News Extraction Automation Workflow with GPT Tools for Data

Description

Overview

This News Extraction automation workflow enables systematic retrieval and processing of recent news posts from a website without an RSS feed, employing a no-code integration pipeline. Designed for data engineers and content managers, it automates the extraction of URLs, publication dates, and full content from news listings, producing summarized insights and technical keywords using AI language models.

Key Benefits

Automates weekly extraction of news posts using CSS selectors from HTML content.
Filters news articles by publication date, ensuring only recent posts are processed.
Generates concise content summaries with AI, optimizing information consumption.
Extracts key technical keywords from articles via AI-driven natural language processing.
Stores enriched news data reliably in a structured NocoDB SQL database for further use.

Product Overview

This News Extraction orchestration pipeline triggers weekly based on a scheduled cron event. It initiates by sending an HTTP request to retrieve the HTML of the news listing page. Using HTML extraction nodes configured with precise CSS selectors, it pulls arrays of individual news post links (href attributes) and their corresponding publication dates from specified DOM elements. These arrays are split into individual items and merged by position to associate each link with its date.

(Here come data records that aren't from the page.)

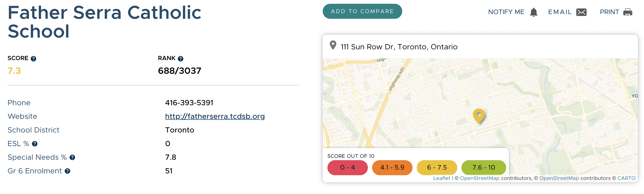Click the Gr 6 Enrolment help icon
644x194 pixels.
[68, 171]
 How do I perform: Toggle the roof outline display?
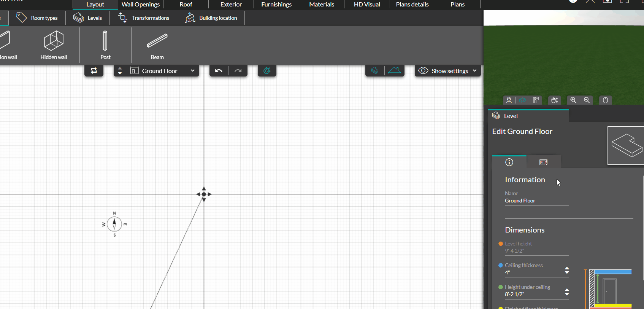pyautogui.click(x=395, y=71)
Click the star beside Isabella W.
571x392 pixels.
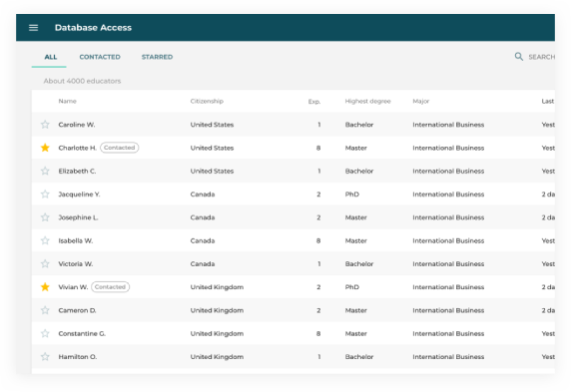tap(45, 240)
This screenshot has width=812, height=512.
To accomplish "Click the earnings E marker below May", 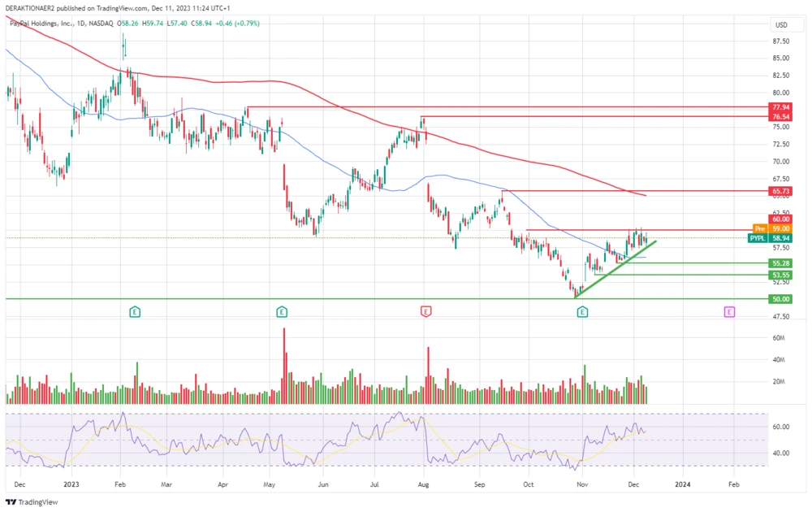I will click(281, 311).
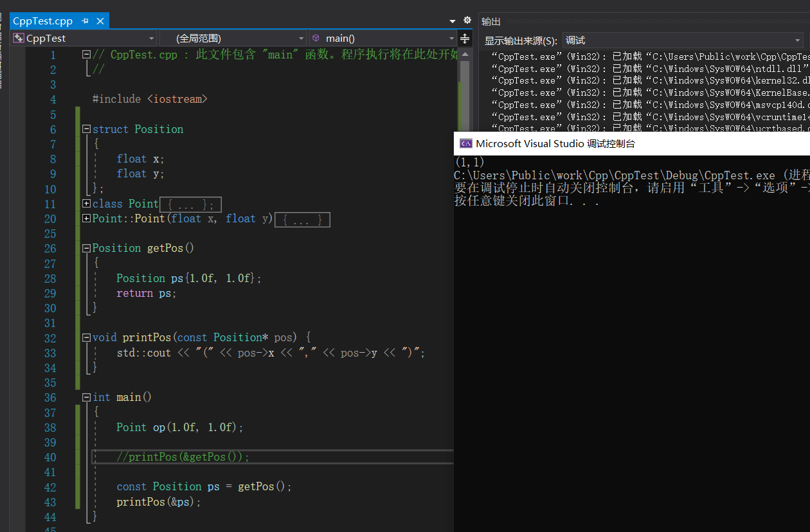Collapse the main() function block
810x532 pixels.
(87, 397)
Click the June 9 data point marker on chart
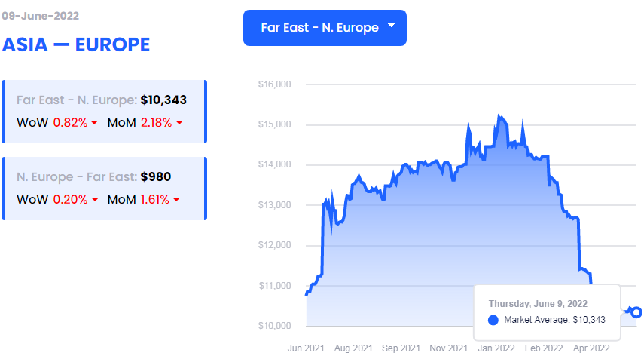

A JavaScript code node then filters the combined set to retain only posts published within the last seven days. For each filtered link, the workflow fetches the full news article HTML, extracting the title and main content using targeted CSS selectors. The content is sent to an AI text generation node which produces a summary capped at 70 words, alongside another AI call that identifies the top three technical keywords without explanation.

Summary and keyword outputs are renamed and merged for clarity, then combined with the original metadata (title, date, link). The final enriched JSON objects are pushed into a NocoDB SQL database table configured with appropriate fields, enabling structured storage and downstream querying. The workflow operates synchronously within each step, with default platform error handling applied. Authentication for AI and database access is via API keys securely managed by n8n credentials.

Features and Outcomes

Core Automation

This news extraction pipeline accepts raw HTML from a news listing page as input, applies CSS selector-based extraction to isolate links and publication dates, and uses a date-based filter for recent content. AI-powered summarization and keyword extraction nodes generate concise and relevant metadata for each article.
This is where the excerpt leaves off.